Уже в силу этого «эпилептического» характера социальных переживаний и социального творчества Достоевского, религия должна была играть для него значительную роль. Однако такую роль могла сыграть всякая мистическая система. Достоевский остановился на православии. Любопытно бросить взгляд и в эту сторону.
Православие, при всей грубости своих догматических форм, если сравнить их с утонченной прочной католической теорией и острым духом рационалистической критики протестантизма, тем не менее сумело сыграть некоторую положительную роль в пользу господствующих классов России не только в качестве основной формы идеологического обмана некультурных масс, но даже в смысле своеобразного «ослиного моста»15 для потребности самого изощренного оппортунизма людей высокой культуры, желающих найти примирение с действительностью. В самом деле, как-никак христианская религия, даже в ее православном оформлении, говорила о любви, равенстве и братстве. Православие понималось абстрактно, как явление наджизненное, отчасти даже загробное, но тем не менее вносящее какой-то свет и правды и человечности в земные отношения.
Самым приятным для господствующих классов должно было явиться то, что оно, в сущности, не требовало никаких реальных реформ, вовсе не желало найти какого бы то ни было подлинного отражения в действительности, за исключением таких пустяков, как милостыня, пожертвования, монастыри и т. д.
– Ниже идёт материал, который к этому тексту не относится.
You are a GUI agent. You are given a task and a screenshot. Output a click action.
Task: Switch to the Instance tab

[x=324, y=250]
Все в жизни могло и должно было оставаться по-прежнему: православный царь, православные жандармы, православные помещики и фабриканты, православные рабочие и крестьяне. Одни — во всем блеске своих эксплуататорских функций, другие — во всем ужасе своего эксплуатируемого положения; и все в качестве «братьев во Христе», примиренных, как этого хотела православная церковь, в одной общей идеологии божьей правды, которая сказывается и в муках посюсторонней жизни, и в наказаниях жизни загробной.
Сейчас, когда мысль нашей общественности уходит от соответствующего уровня, все это построение кажется до такой степени ребяческим или даже дикарским, что порой спрашиваешь себя, каким образом возможна была для православия даже роль своеобразной идеологии некультурных масс. Но такого рода умонастроение является в значительной мере искусственным. Я поймал себя, например, во время моего последнего пребывания в Швейцарии16 на каком-то глубоко, я бы сказал, наивном удивлении, что в этой стране стоят церкви, отправляются службы верующих по ритуалам разных церквей. Мне как-то захотелось нарочно взять в руки газету, журнал чисто церковного характера, и я не мог не смеяться, — опять-таки самым наивным смехом, — читая там, в европейской обстановке, глупенькие ухищрения или наивные повторения задов, написанные верующими перьями.
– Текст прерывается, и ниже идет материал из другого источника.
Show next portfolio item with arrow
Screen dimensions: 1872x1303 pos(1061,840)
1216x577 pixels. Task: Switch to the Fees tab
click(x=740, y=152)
Между тем религиозная мысль и чувство вовсе не сдаются в Европе, а, наоборот, имеются симптомы некоторого несомненного укрепления их в некоторых средах, между прочим в среде буржуазной молодежи во Франции, Италии и т. п.
Как бы то ни было, но это хитрое в своей наивности построение правды небесной, которое оправдывает все неправды земные и даже слегка реально смягчает их (больше на словах, а иной раз «делами милосердия»), могло служить формой примирения с действительностью для проснувшихся к острой критике умов, для сердец, начавших содрогаться при виде социального зла, которым, однако, впоследствии понадобилось парализовать это содрогание или так или иначе умерить его, чтобы оно не привело к фатальному столкновению с господствующей силой.